In TvF 87 hatten wir mal über den Zusammenhang zwischen dem Wachstum der Fundamentalgruppe und der Rückkehrwahrscheinlichkeit von Irrfahrten geschrieben. Und auch die Existenz beschränkter harmonischer Funktionen hängt eng mit den Eigenschaften der Fundamentalgruppe zusammen. Mitte der 80er Jahre bewiesen zunächst Lyons und Sullivan, dass es bei polynomiellem Wachstum der Fundamentalgruppe keine nicht-konstanten, beschränkten, harmonischen Funktionen geben kann. Kaimanowitsch verbesserte das dann noch auf subexponentielles Wachstum. (Damit bekommt man zum Beispiel universelle Überlagerungen von Mannigfaltigkeiten nichtnegativer Krümmung.)
Umgekehrt wußte man bisher (aus der Arbeit von Lyons und Sullivan), dass es bei nicht-mittelbaren Fundamentalgruppen stets nicht-konstante, beschränkte, harmonische Funktionen gibt. (Damit bekommt man zum Beispiel universelle Überlagerungen von Mannigfaltigkeiten negativer Krümmung.)
Dieses Resultat wird nun in einem letzte Woche erschienenen Preprint von P. Polymerakis (MPI Bonn) verbessert: bei exponentiellem Wachstum der Fundamentalgruppe gibt es stets nicht-konstante, positive, harmonische Funktionen. Das bestätigt die entsprechende 1984 von Lyons und Sullivan aufgestellte Vermutung.

1 / 2 / Auf einer Seite lesen

Kommentare (4)

  1. #1 schlappohr
    4. Juli 2019

    Was meinte er mit Potential des Stroms? Den Absolutwert des Stroms an einem Punkt der Fläche? Das elektrische Potential ist ja eigentlich nicht durch einen Strom definiert. Vielmehr ist die elektrische Spannung die Differenz zwischen zwei Potentialen, und die existieren auch dann, wenn kein Strom fließt, z.B. zwischen den offenen (also nicht durch einen Widerstand verbundenen) Polen einer Spannungsquelle. Oder ist hier etwas anderes gemeint?

  2. #2 Thilo
    4. Juli 2019

    Es ist schon das elektrische Potential gemeint. Die Ladungen sind auf dem Rand des Gebiets. https://en.wikipedia.org/wiki/Boundary_value_problem#Applications

  3. #3 1
    1
    9. Juli 2019

    1

  4. #4 Bruno der Lehrer
    14. Juli 2019

    Das Laplace-Fundamentalgruppen-Programm

    Hey Leute, Polymerakis Sätze sind großartig!
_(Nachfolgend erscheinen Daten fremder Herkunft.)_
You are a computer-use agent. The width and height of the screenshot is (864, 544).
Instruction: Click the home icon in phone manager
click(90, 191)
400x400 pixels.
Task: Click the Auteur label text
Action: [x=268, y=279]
Hyperbolische Geometrien lassen sich durch nichtkonstante positive harmonische Funktionen charakterisieren!

    Ich habe versucht, den Beweis zu verstehen, doch Polymerakis schreibt ziemlich knapp. All diese Begriffe wie universal covering space, volume growth rate, Liouville und strenge Liouville-Eigenschaft, deck transformation group, Diskretisierung der Brownschen Bewegung usw. wie auch die Historie der Zusammenhänge hat Polymerakis nur angedeutet. So muss ich da wohl mehr lesen, am besten fange ich mit PDEs an, dann Algebra, Darstellungstheorie und Geometrie, doch das reicht noch lange nicht. Alle zitierten Arbeiten sind Vorarbeiten, die muss ich verstehen, die haben natürlich auch Vorarbeiten, na gut, aber es in denen darum, wie die einst getrennten Fachgebiete zusammenkommen, Analysis, Algebra und Geometrie eben. Das ist schon eine Herausforderung.

    Bloß gut, dass die PDE-Bücher mit dem Laplacian anfangen! Doch um das zu verstehen, da reicht nicht die klassische Herangehensweise wie zu Zeiten von Felix Klein, nein, ich brauche Kenntnisse von linearen Operatoren, Spektren, lineare Räume, schwache Lösungen, die ganze Funktionalanalysis eben. Da habe ich ein Laplace-Fundamentalgruppen-Programm (LFP) aufgestellt. Ich habe mir gedacht: Das sollten doch alle Schüler verstehen, so etwas Wichtiges! Wir müssten früh anfangen und können uns nicht mit der ganzen Schulmathematik aufhalten, wir lassen die idiotischen Textaufgaben, d.h. fast alle Textaufgaben, diese blöden Dreiecke mit ihren Mittelsenkrechten und Winkelhalbierenden, die ewige Wiederholung von Dreisatz und Bruchrechnung weg! Stattdessen bearbeiten wir das LFP! Wir müssten in der 1. Klasse die natürlichen Zahlen einführen, aber dann recht schnell zu Körpern und Abbildungen kommen … in der 10. Klasse könnten wir dann den Beweis von Polymerakis durchgehen. Bis dahin habe ich ja noch ein bisschen Zeit, zum Beispiel, um zu verstehen, warum die Wirkung der Gruppe auf M unstetig ist und wo in der letzten Ungleichung der Logarithmus herkommt. Ja, ich freue mich wirklich.